長期間OCS中止後の病態把握には以下の4つが重要: 
・治療されていた基礎疾患が再発した
・長期間持続している可能性のあるHPA軸抑制
・精神的依存
・HPA軸機能は正常であるが非特異的離脱症候群

・Amatrudaらは、ステロイド離脱症候群について、HPA軸検査に正常に反応する患者に起こる、脱力感、吐き気、関節痛などの非特異的症状を伴う、真の副腎不全に似た複合症状であると最初に定義している(J Clin Endocrinol Metab. 1960 Mar;20:339-54.)

OCS治療後のHPA軸の回復

HPA 軸機能の回復は予測不可能であり、副腎機能の回復に予想される時間経過を正確に記述するデータはほとんどない
外因性コルチコステロイドの中止後、HPA 軸の抑制はすぐに(数時間または数日以内に)解消することもあれば、場合によっては 1 年以上持続することもある。
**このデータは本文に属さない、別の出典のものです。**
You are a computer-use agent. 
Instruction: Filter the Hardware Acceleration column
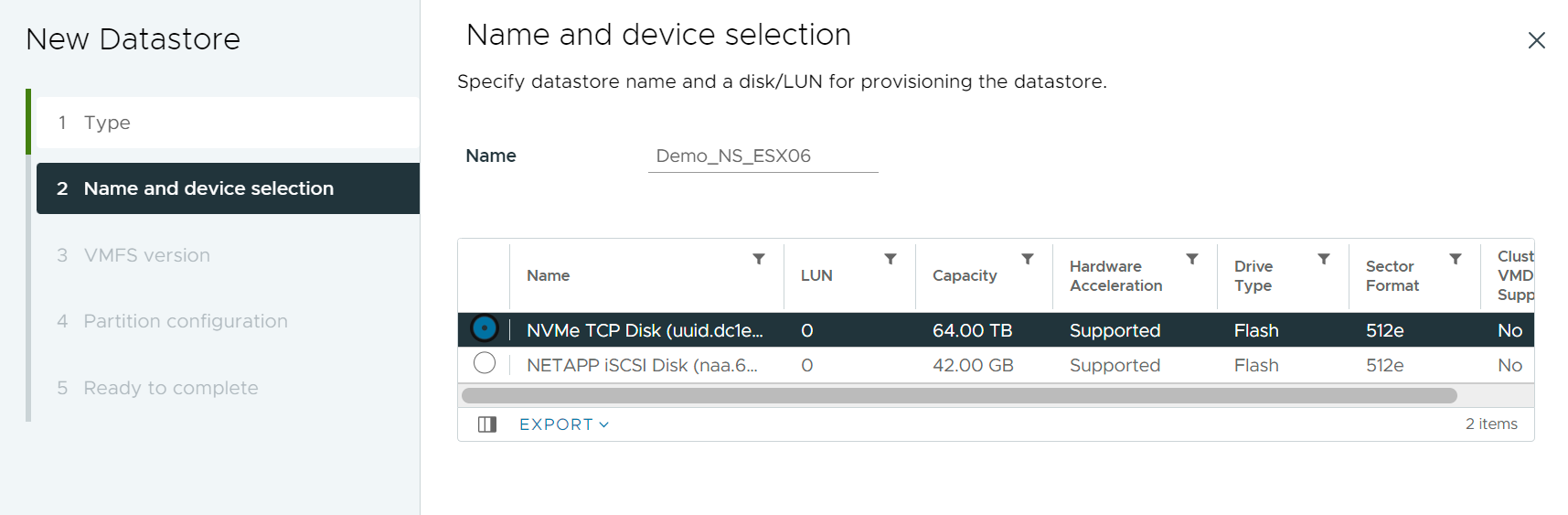point(1192,259)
さらに、一部の患者では、内因性コルチゾール分泌が永続的に抑制されたままである
成人におけるグルココルチコイドの全身療法と AI の系統的レビューでは、患者の 75% が OCS 中止後 10 週間(使用期間 4 週間以上)でも AI が持続していたが、15% は中止後 3 年経っても AI が残っていた。

OCS誘発AI症状は、プレドニゾロン治療離脱抵抗(なかなか漸減できない中止できない)の原因となっている可能性があり(例えば、筋痛や関節痛など訴えが続けば現病が収まっていないと判断されうる)これがリウマチ性疾患に対し予想される期間を超えてOCS治療が使用され続けている理由の一部を説明している可能性がある

OCS中止後の軽度から中等度のAI症の治療に対する臨床的意義、つまり適応は確立されていない
二次性 AIは持続期間の中央値10 か月程度で自然に治まると予想されるが、その管理にはGC の用量を一時的に増加し、その後維持用量まで徐々にゆっくりと漸減するなどが考えらえる。

参考文献
Curr Opin Endocrinol Diabetes Obes. 2023 Jun 1;30(3):167-174.
J Clin Endocrinol Metab. 2022 Jun 16;107(7):2065-2076.
J Intern Med. 2021 Aug;290(2):240-256.
Semin Arthritis Rheum. 2016 Aug;46(1):133-41.